What is a Unit of the Trust?

Each unit of the Trust is a fractional share of the entire corpus of the Trust. Although the various plaintiff entities had separate interests in various aspects of the project, the beneficiaries of the Trust share an interest in the totality of the claims on a pro rata basis, depending on the number of units that they own.

  • There are no classes of ownership of the trust or other preferences among the owners of the Trust.

  • The interests are therefore legally undivided and shared on a “pari passu” basis. In the event of a settlement or judgment in favor of any one of the plaintiff entities, all of the beneficiaries will share in that settlement or judgment on a pari passu basis, after all obligations and costs of the Trust have been provided for.

  • Ownership of Trust units is evidenced by certificates, which specify the number of units that they represent. If you received units as a result of your ownership of shares of stock or other interest that were held for you by a financial institution, such as a securities broker, a national securities depository may be the nominal owner of the shares (such units are being held in “street name”).

  • In such case, the units are held by the depositary although they should be reflected as owned by you on your statement from the financial institution.


Do the Units in the Trust have any value?

Since the litigation is extremely complex and the District Court found against the plaintiffs on all counts, the value of the units is at this point, and was at the time that the Trust was created, extremely difficult to ascertain.

  • The plaintiff entities contributing the claims to the Trust assigned no value to the transfer as of the time of the transfer the complaint had been dismissed.

  • Accordingly, it could be expected that the units would have a zero basis for tax purposes.

  • However, the tax treatment of any individual’s interests depends on particular circumstances.

  • Unit holders must consult their own tax advisors with respect to the appropriate tax treatment of the Trust Units.


Are Trust Units transferable?

The Declaration of Trust under which the Units were issued permits them to be transferred either as whole or in part (in round units).
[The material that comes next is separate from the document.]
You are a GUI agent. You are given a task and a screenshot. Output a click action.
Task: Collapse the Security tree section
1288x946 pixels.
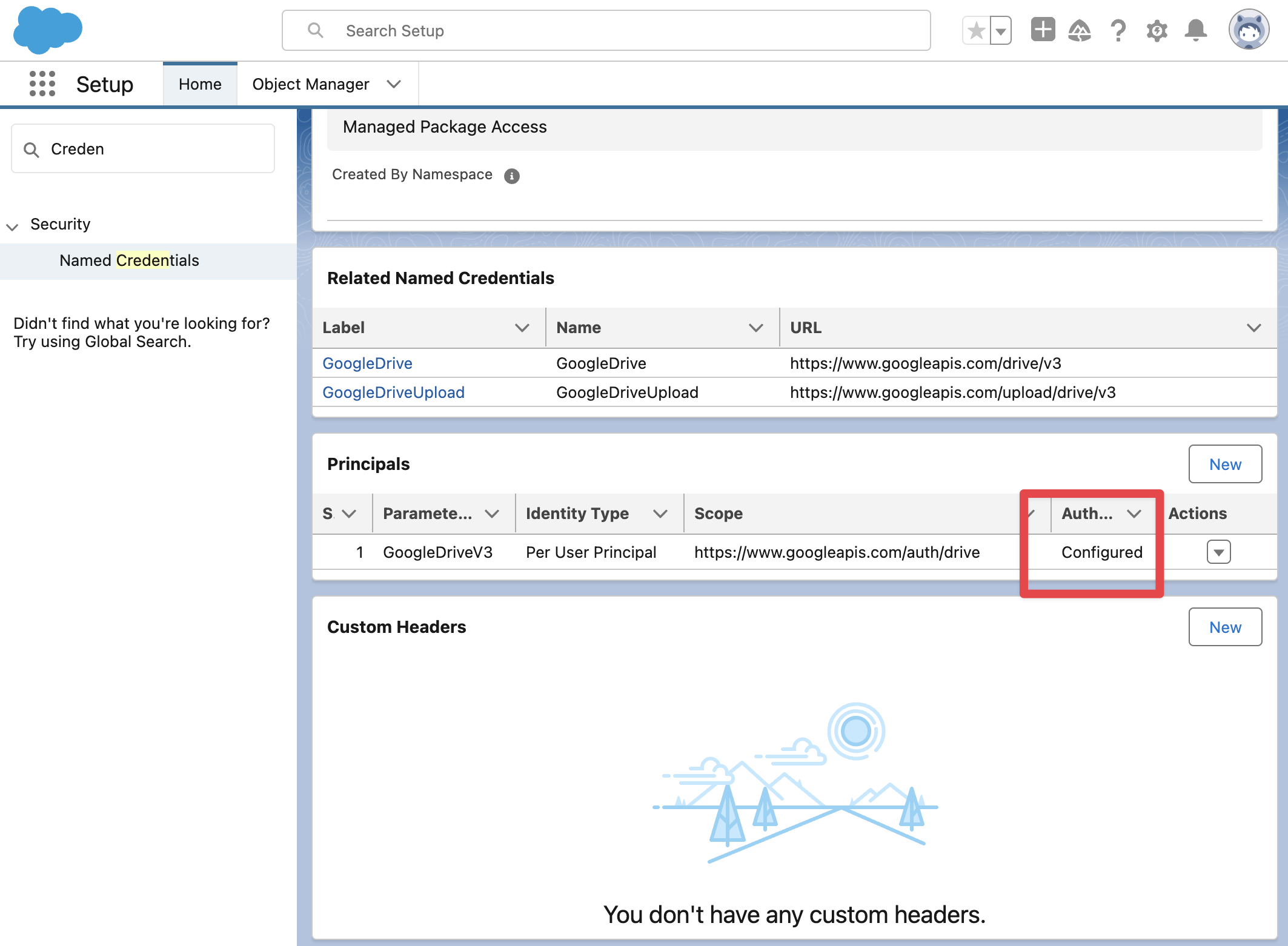(x=13, y=226)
  • In order to effectuate a physical transfer, the original certificate must be submitted to the Administrative Trustee.

  • A new certificate will be issued in the name of the transferee, and, in the case of a partial transfer, a new certificate representing the balance of the original certificate will be issued in the name of the transferor.

  • Units held in street name may be transferred to a new beneficial owner through the depositary’s system, without the need for a new physical certificate to be issued.

All sales of units are subject to applicable state and federal securities laws and you should check with your investment and legal advisors concerning compliance with those laws.

  • They should be advised that all of the Units issued have been registered with the SEC.

  • You may download the registration statements from the SEC’s Edgar system at www.edgar-online.com.

  • If you are one of the initial Unit holders, you will be required to deliver a copy of the registration statement covering your units to any person that receives the shares from you.

Although the Units are registered with the SEC, they have not been registered on any securities exchange and we are not currently familiar with anyone who makes a market in the Units, although the Trustees have been advised that various firms are considering commencing trading in the units.

  • Because the Trust is not a licensed securities dealer, we are not in a position to assist persons who are interested in purchasing or selling Units.

  • Unit holders should check with their securities brokers to determine whether any firms have commenced trading in the units.


How can Unit holders receive reports on the status of the Trust?

The Trust is currently responsible for filing annual and quarterly reports with the SEC, as well as reports of material events affecting the Trust. These reports are available to Unit holders through the Edgar system.